Data
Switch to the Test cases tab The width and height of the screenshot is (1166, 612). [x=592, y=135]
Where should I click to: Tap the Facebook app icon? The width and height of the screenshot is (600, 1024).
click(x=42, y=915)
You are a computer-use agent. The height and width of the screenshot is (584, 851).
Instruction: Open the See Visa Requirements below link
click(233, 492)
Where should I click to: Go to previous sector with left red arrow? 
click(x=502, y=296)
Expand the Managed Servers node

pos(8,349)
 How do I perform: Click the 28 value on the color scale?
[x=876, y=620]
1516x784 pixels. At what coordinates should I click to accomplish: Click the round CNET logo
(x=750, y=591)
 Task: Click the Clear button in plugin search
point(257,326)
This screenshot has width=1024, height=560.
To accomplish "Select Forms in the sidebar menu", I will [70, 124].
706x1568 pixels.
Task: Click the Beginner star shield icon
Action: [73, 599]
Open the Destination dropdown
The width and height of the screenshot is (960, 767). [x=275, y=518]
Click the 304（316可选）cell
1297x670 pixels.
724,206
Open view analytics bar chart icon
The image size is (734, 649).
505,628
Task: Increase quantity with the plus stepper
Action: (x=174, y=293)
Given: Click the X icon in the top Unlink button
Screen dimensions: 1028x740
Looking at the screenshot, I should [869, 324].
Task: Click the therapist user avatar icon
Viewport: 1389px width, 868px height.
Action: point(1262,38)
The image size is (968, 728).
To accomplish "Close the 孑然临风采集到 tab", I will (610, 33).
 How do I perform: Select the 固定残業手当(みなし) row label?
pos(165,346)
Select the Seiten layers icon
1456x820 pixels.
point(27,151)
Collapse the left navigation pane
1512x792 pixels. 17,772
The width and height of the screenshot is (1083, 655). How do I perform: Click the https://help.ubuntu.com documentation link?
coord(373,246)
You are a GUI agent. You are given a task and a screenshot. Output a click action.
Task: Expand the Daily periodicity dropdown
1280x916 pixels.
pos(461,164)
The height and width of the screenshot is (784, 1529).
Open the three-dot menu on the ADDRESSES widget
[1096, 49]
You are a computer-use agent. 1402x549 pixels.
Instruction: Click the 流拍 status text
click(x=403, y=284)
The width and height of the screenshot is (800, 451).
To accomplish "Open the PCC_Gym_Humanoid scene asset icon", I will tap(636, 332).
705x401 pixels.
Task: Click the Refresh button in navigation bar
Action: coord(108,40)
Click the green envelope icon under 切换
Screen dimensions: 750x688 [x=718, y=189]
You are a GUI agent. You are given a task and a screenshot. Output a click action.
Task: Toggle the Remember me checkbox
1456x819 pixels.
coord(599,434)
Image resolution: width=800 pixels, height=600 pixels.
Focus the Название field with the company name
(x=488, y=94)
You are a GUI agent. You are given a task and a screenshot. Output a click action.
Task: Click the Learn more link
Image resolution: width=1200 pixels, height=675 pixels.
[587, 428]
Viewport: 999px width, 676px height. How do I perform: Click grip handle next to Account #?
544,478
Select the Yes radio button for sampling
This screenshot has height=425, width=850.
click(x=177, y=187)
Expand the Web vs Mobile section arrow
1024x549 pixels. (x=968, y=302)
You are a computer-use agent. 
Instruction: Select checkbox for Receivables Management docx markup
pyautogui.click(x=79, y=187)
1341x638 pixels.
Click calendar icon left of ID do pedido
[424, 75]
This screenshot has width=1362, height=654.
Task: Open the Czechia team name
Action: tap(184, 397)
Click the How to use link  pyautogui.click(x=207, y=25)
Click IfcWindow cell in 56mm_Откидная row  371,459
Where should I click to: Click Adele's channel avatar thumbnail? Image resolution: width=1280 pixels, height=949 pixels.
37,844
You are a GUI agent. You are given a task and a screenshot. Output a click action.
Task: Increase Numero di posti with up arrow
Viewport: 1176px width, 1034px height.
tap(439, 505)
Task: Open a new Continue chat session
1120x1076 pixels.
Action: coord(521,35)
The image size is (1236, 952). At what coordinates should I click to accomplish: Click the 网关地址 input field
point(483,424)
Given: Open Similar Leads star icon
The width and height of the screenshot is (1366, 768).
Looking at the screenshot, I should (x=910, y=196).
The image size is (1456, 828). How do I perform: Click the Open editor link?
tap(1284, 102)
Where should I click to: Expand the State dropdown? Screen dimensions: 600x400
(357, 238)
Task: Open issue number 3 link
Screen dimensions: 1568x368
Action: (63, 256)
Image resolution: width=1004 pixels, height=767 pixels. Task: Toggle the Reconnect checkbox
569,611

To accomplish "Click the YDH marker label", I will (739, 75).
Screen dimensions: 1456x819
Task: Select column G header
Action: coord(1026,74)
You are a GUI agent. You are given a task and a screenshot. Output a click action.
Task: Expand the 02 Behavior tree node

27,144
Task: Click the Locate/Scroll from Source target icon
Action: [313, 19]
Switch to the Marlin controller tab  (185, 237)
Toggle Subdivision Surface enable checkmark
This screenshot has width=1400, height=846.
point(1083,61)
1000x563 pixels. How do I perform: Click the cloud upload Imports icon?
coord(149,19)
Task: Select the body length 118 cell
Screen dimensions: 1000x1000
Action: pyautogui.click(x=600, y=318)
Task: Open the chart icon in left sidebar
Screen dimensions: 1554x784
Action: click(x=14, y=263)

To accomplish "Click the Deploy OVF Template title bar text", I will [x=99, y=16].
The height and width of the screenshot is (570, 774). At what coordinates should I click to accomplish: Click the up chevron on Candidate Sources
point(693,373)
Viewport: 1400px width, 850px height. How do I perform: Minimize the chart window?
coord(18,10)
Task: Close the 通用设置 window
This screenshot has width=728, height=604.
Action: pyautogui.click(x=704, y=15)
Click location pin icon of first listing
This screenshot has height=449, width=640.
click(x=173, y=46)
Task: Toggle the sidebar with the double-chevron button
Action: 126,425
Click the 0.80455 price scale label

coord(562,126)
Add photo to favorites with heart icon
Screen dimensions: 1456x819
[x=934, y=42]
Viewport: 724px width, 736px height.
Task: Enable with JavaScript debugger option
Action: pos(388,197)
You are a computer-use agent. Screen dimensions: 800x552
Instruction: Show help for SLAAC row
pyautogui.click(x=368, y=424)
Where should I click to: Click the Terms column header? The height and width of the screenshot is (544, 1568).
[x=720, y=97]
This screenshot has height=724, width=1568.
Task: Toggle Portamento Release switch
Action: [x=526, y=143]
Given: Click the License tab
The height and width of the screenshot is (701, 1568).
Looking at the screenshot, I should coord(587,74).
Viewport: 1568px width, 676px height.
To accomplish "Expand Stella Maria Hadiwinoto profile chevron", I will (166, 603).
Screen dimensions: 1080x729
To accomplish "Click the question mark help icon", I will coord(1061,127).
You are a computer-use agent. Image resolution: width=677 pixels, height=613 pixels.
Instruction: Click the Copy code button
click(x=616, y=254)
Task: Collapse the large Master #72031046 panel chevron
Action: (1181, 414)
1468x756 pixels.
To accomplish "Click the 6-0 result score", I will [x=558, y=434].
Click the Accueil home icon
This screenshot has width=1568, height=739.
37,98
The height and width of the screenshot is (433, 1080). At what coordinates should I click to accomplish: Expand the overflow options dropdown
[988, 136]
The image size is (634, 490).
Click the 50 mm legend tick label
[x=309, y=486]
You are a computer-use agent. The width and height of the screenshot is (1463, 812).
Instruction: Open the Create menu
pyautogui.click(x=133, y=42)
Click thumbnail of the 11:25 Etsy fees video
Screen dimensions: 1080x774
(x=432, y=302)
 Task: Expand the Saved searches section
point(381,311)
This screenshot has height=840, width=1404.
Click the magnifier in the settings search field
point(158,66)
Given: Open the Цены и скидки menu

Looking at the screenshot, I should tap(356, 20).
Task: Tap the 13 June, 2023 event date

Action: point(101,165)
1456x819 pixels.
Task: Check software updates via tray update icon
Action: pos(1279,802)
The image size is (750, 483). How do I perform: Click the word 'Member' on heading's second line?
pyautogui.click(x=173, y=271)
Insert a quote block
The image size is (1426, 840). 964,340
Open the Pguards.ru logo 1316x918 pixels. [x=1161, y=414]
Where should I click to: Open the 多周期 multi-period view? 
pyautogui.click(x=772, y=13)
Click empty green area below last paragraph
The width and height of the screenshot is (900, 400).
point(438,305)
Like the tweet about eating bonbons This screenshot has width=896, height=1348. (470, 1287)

Task brief
Repeat everything from the line containing "You are a computer-use agent. 1402x549" down to the line containing "Screen dimensions: 750x688 [x=718, y=189]", both included, copying each entry without any change.

Result of the task
You are a computer-use agent. 1402x549 pixels.
Instruction: Click the 流拍 status text
click(x=403, y=284)
The width and height of the screenshot is (800, 451).
To accomplish "Open the PCC_Gym_Humanoid scene asset icon", I will tap(636, 332).
705x401 pixels.
Task: Click the Refresh button in navigation bar
Action: coord(108,40)
Click the green envelope icon under 切换
Screen dimensions: 750x688 [x=718, y=189]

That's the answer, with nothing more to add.